Following this same train of thought, in Chapter 4 Golestaneh describes a remarkable act of active forgetting after the municipal government of Isfahan demolished a shrine for Sufi gathering at Takhteh-Foulad (the steel throne), an open-air cemetery at the heart of the city. Although some Sufis continue to lament the destruction, others seem to have embarked on a journey of willful amnesia. The way this amnesia manifests itself is worth noting. “No, you must be mistaken. There was no tomb there,” one said when being interviewed (p. 149). Another stated, point-blank, that “there was never any building in Takhteh-Foulad” (p. 149).

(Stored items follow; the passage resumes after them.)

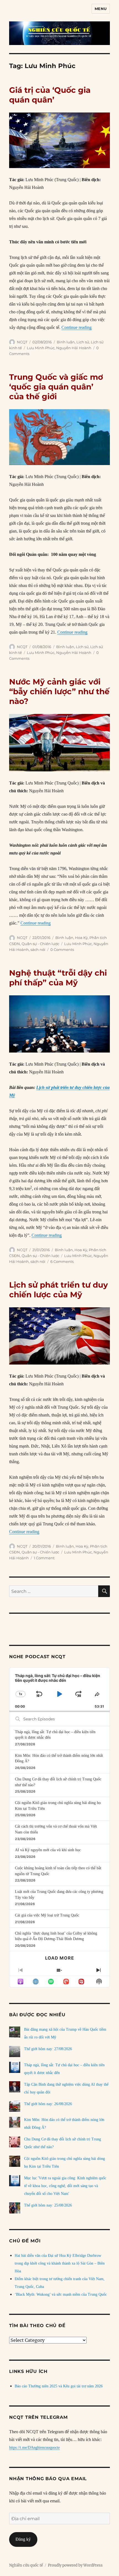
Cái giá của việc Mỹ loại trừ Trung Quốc (47, 1915)
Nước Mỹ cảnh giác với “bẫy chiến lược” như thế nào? (59, 691)
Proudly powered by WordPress (75, 2565)
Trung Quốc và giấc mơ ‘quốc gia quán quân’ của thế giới (56, 386)
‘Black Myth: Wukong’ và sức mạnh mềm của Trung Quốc (61, 2294)
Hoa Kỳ (81, 937)
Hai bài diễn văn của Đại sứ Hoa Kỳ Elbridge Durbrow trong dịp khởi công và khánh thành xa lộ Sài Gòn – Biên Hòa (60, 2263)
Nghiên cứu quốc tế (26, 2565)
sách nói (37, 949)
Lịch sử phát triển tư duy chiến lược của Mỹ (58, 1289)
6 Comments (62, 1261)
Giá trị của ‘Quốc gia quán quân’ (49, 94)
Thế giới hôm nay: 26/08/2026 (48, 2104)
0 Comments (62, 949)
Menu (101, 8)
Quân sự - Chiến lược (40, 943)
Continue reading (76, 327)
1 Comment (44, 1558)
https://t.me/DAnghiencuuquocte (34, 2447)
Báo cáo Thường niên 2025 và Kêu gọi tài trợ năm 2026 (59, 2386)
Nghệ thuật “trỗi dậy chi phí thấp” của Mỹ (58, 977)
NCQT (22, 342)
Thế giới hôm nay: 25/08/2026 (48, 2205)
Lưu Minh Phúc (41, 348)
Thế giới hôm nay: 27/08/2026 (48, 2049)
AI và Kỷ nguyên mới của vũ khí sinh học (48, 1850)
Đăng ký (23, 2539)
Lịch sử (82, 342)
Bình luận (66, 342)
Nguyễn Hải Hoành (73, 348)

By Golestaneh's own admission these are awkward moments in fieldwork. They are moments of arrest in the sense of hindering further inquiries, but also, by not offering a verbal explication, the interlocutors leave space for contending conjectures, all equally plausible: Did the anthropologist use the wrong word to refer to the demolished building and cause confusion by doing so? Are the Sufis in question so traumatized by the experience their minds have blocked out the memories altogether? Or have they been so terrorized they feel uncomfortable sharing their thoughts with an outsider anthropologist? Or, perhaps, as Golestaneh argues in the book, they are involved in an act of resistance in which, by deliberately forgetting and thereby overcoming the trauma, they are able to rebuild a continuity on the spiritual level in which the razing of a material shrine in no way interrupts their mystical pursuit. All of these are conceivable scenarios, and all of them may have been present simultaneously among the Sufis involved.

In the last chapter, Golestaneh turns her attention to the use of sound among young Sufis. With characteristic subtlety and the tenderness of a poet she describes how the hosts of a Sufi gathering gently tap on a daf (frame drum) to produce music just loud enough to guide interested participants to their destination without soliciting excessive attention from other passersby, or unwanted interference from the government. The gentle rhythm acts like the wafting scent of incense to draw the seekers of mystical truth to the warm embrace of poetry and zikr. Golestaneh's writing throughout the book is lucid and effective, frequently poetic. The book is heavily descriptive and does a wonderful job dissecting the nuances of the many interviews it cites. Unknowing and the Everyday is a solid piece of scholarship; it also can be considered a beautifully crafted memoir of a wandering Sufi of an academic, lost in the charmingly mystical landscape of contemporary Isfahan.